* Problem statement *
Convert everything in the material from the line containing "Click the Finland" down to the line containing "coord(897,200)" into a Markdown table with the columns Row and Entry, one line per row and numbered in order, leaving out any blank lines.

## Begin Given information

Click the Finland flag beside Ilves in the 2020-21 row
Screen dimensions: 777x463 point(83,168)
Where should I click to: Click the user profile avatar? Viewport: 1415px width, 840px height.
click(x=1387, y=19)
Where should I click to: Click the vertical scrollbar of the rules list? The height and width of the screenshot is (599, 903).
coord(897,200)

## End Given information
## Begin Given information

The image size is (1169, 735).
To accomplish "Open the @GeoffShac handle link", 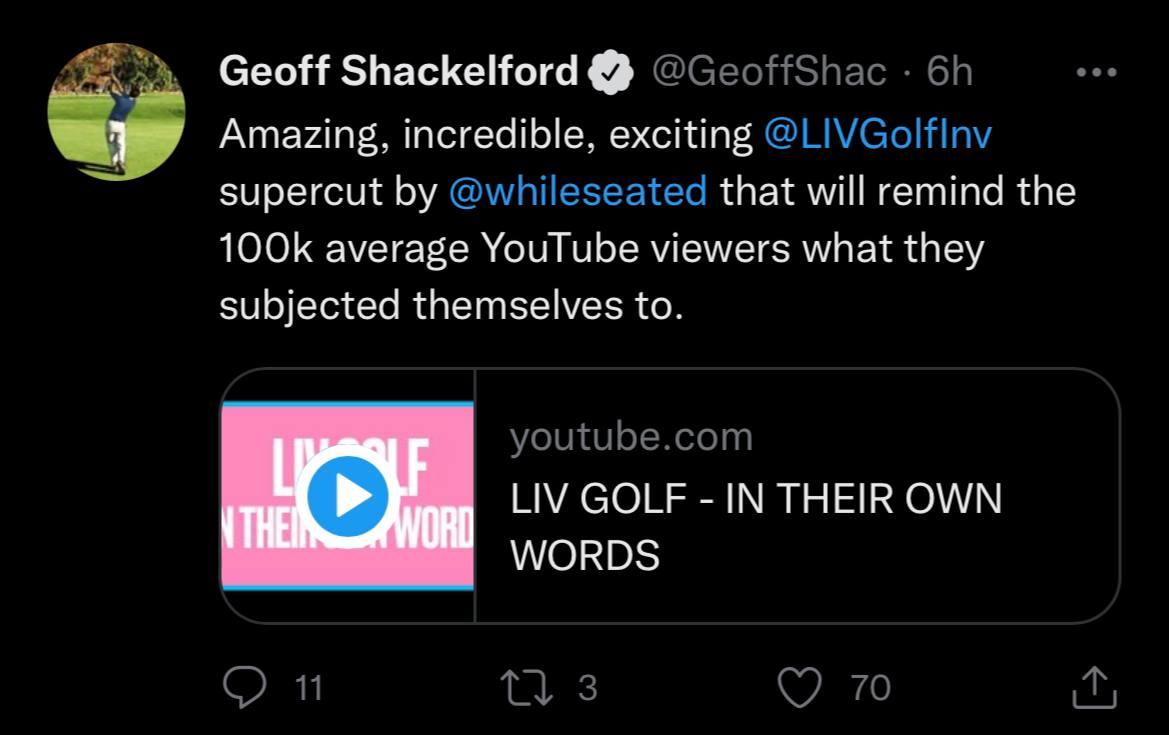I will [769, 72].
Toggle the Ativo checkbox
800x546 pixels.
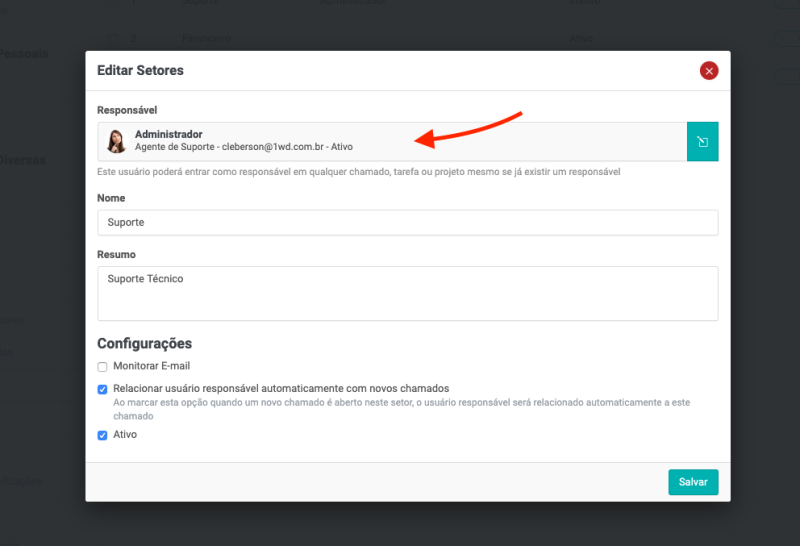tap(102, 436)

## End Given information

* The reply *
| Row | Entry |
|---|---|
| 1 | Click the Finland flag beside Ilves in the 2020-21 row |
| 2 | Screen dimensions: 777x463 point(83,168) |
| 3 | Where should I click to: Click the user profile avatar? Viewport: 1415px width, 840px height. |
| 4 | click(x=1387, y=19) |
| 5 | Where should I click to: Click the vertical scrollbar of the rules list? The height and width of the screenshot is (599, 903). |
| 6 | coord(897,200) |